• _Task statement_
Continue the arctic troubleshooting page below from the point where it stops, starting right after its last sentence.

Skip to content
arctic

Troubleshooting

What each exit code means and what to do about it, the blocked-by-API case, and resuming a stalled publish commit.

Most of what trips people up is the shape of the data and the network, not a bug. The archive is large, the catalog has gaps at its leading edge, and a public API rate-limits. arctic is honest about each: it returns a stable exit code so a script can tell an empty result from a block from a real failure.

The exit codes

Code Meaning
0 OK
1 Error
2 Usage error
3 No data
4 Partial
5 Blocked
75 Commit stalled

0, success

The command did what you asked. For publish without --commit, that means the dry run completed; the upload only happens with --commit.

1, error

Something failed that is not one of the specific cases below: a disk write that could not complete, a Parquet shard that could not be read, an unexpected error from a source. The message on stderr says what. Re-running after fixing the cause (free disk, a reachable network) usually clears it.

2, usage error

The command was invoked wrong: an unknown --output format, an unknown --engine, --engine duckdb on a pure-Go binary, a bad --kind, a --to month before --from, an unparseable date, or --commit with no HF_TOKEN. The message names the offending flag. Fix the invocation and re-run.

[Data for locating words and elements]
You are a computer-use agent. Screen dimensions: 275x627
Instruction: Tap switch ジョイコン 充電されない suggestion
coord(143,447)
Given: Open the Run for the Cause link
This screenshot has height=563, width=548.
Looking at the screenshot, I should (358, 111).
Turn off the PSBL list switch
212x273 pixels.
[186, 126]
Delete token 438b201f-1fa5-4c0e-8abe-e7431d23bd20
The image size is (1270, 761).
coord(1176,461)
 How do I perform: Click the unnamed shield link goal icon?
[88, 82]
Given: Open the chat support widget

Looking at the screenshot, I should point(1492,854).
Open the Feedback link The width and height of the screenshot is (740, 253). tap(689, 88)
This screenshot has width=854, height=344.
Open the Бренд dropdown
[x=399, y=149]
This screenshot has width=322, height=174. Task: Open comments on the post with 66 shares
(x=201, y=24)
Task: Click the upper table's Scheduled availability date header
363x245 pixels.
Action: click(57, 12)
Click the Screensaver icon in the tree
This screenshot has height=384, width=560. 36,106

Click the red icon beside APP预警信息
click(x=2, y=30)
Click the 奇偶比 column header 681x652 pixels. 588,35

• _Result for this exercise_
3, no data

arctic reached the source but there was nothing to act on:

  • query matched no records. Loosen the filters, or confirm you imported that entity with arctic sub info <name>.
  • sub info / user info found nothing imported for that entity. Acquire it first with arctic sub or arctic user.
  • pull or publish found no month in the range published in the catalog. The recent edge of the catalog lags real time; run arctic catalog to see the last published month and pull a range that ends on or before it.
  • stats found an empty index. Import something first.

4, partial

A batch finished but some targets in it failed. pull reports this when some months in a range downloaded or converted and others failed, and process reports it when some files converted and others could not. The successful targets are imported; re-run for the rest, or look at the per-target lines on stderr to see which failed and why. A month reported as "not yet published" is skipped, not counted as a failure.

5, blocked

A source rate-limited or refused the request. This is almost always the Arctic Shift API on the sub --api, sub fallback, or user path: the service asks clients to stay under a polite rate, and a burst gets throttled.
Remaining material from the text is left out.